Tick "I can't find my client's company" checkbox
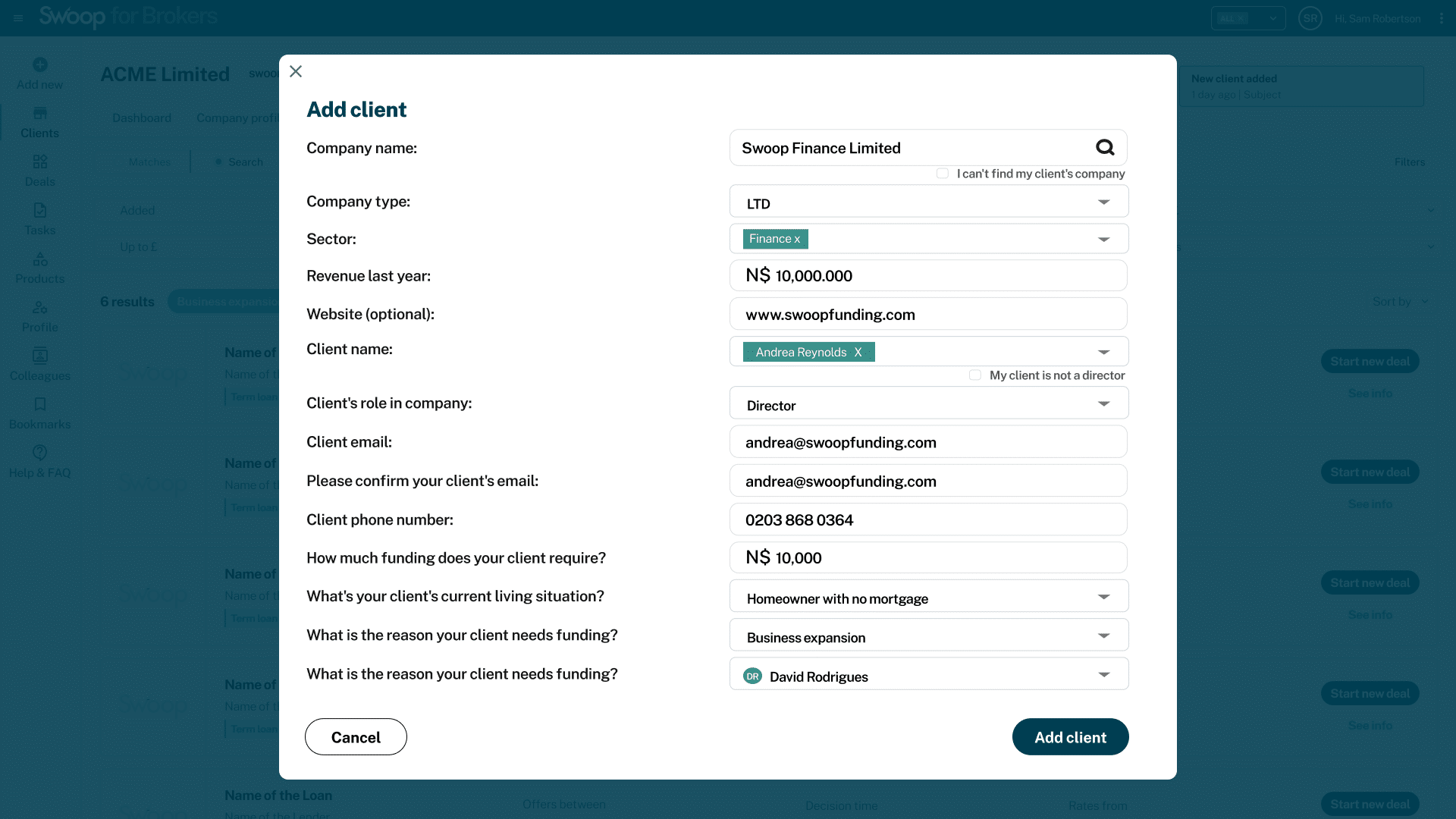coord(943,174)
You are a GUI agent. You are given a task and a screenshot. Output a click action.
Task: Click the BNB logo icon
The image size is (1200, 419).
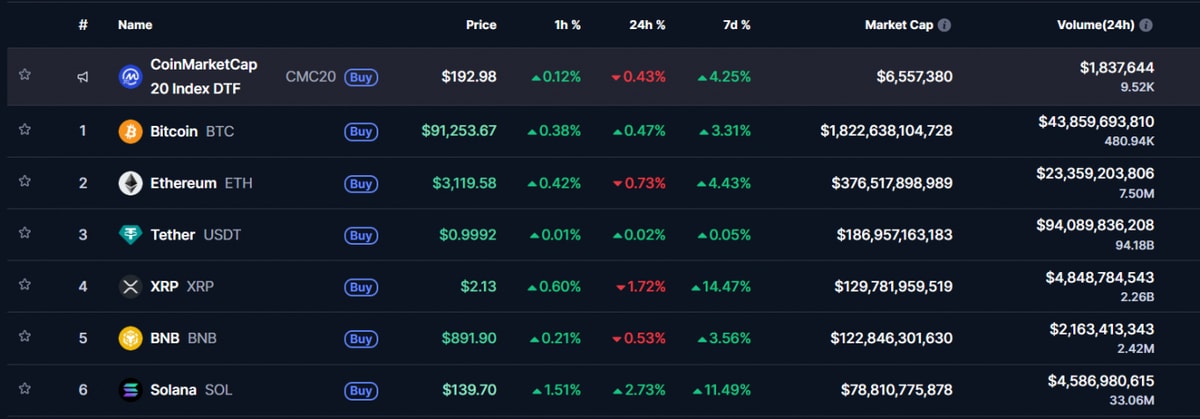click(x=130, y=338)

==================================================

■ **WHAT YOU NEED TO DO**
Exact duplicates of all the entries are required, and no image may appear in them.

■ **EXERCISE OUTPUT**
Tick "I can't find my client's company" checkbox
coord(943,174)
You are a GUI agent. You are given a task and a screenshot. Output a click action.
Task: Click the BNB logo icon
The image size is (1200, 419).
click(x=130, y=338)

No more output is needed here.